Increased expression of Th1-related cytokine mRNA (IL-12 and IFN-γ) was detected from 24 to 96 hpi, with mRNA peaks at 24 hpi (IFN-γ) and 48 hpi (IL-12). With the use of ELISA, a similar profile was observed, with IL-12 peaking earlier (24 h) and IFN-γ at 48 hpi. These data are consistent with previous studies showing that antiviral activity of iPPVO against genital herpes in guinea pigs and murine hepatitis virus in a mouse model was strongly associated with the Th1-related immune response, especially IL-2, IL-8, and IFN-γ (18). In this model, IFN-γ was defined as the key mediator of antiviral activity. The induction of a Th1-type immune response by iPPVO has been detected in different species, and it has been suggested that this response is elicited by the viral particles themselves (11,15,30). These effects have also been demonstrated in vivo, because young horses treated with iPPVO intramuscularly or intradermally showed a transient increase in IFN-γ gene expression in blood cells or locally, respectively, at 24-48 hpi (19). Taken together, these results suggest that IFN-γ synthesis by T lymphocytes and/or NK cells, thus directing a Th1-type response, plays a pivotal role in iPPVO-immunostimulatory activity (32).

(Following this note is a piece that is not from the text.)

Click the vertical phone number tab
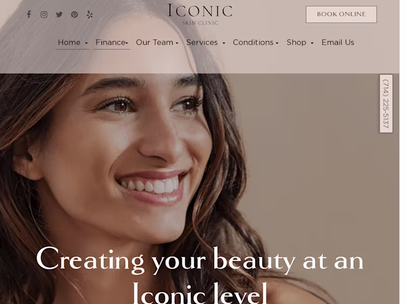This screenshot has width=406, height=304. (386, 104)
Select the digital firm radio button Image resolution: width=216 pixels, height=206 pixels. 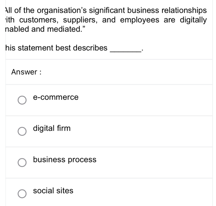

The inflammatory and Th1 response observed at early times after iPPVO stimulation are usually limited by subsequent upregulation of regulatory and Th2 cytokines, namely IL-1RA and IL-10, followed by IL-4 (18,29). The late upregulation of IL-1R (a natural antagonist of IL-1β), IL-10 (a regulatory cytokine), and IL-4 (a Th2 cytokine and Th1 cytokine antagonist) in PBMCs could explain the absence of notable side effects or tissue damage after iPPVO administration (15,18). Consistent with these findings, in the present study, induction of Th2-regulatory cytokines (IL-10, IL-4) was detected at later times, noticeably at 48-72 hpi (IL-10) and 72-96 hpi (IL-4) (Figure 3).

In summary, our results confirm and extend the previous findings that iPPVO exerts a strong effect on cytokine expression by immune cells, leading to an initial induction of proinflammatory and Th1-related cytokines followed by a Th2 regulatory-cytokine response. An understanding of the regulatory mechanisms and effects is key to be able to manipulate the immune response and use iPPVO effectively as an immunostimulant or therapeutic aid in human and animal infectious diseases that are difficult to treat. In addition, the present study illustrates the usefulness of having a combination of molecular mechanisms, immunoassays, and biological assays to measure cytokine response.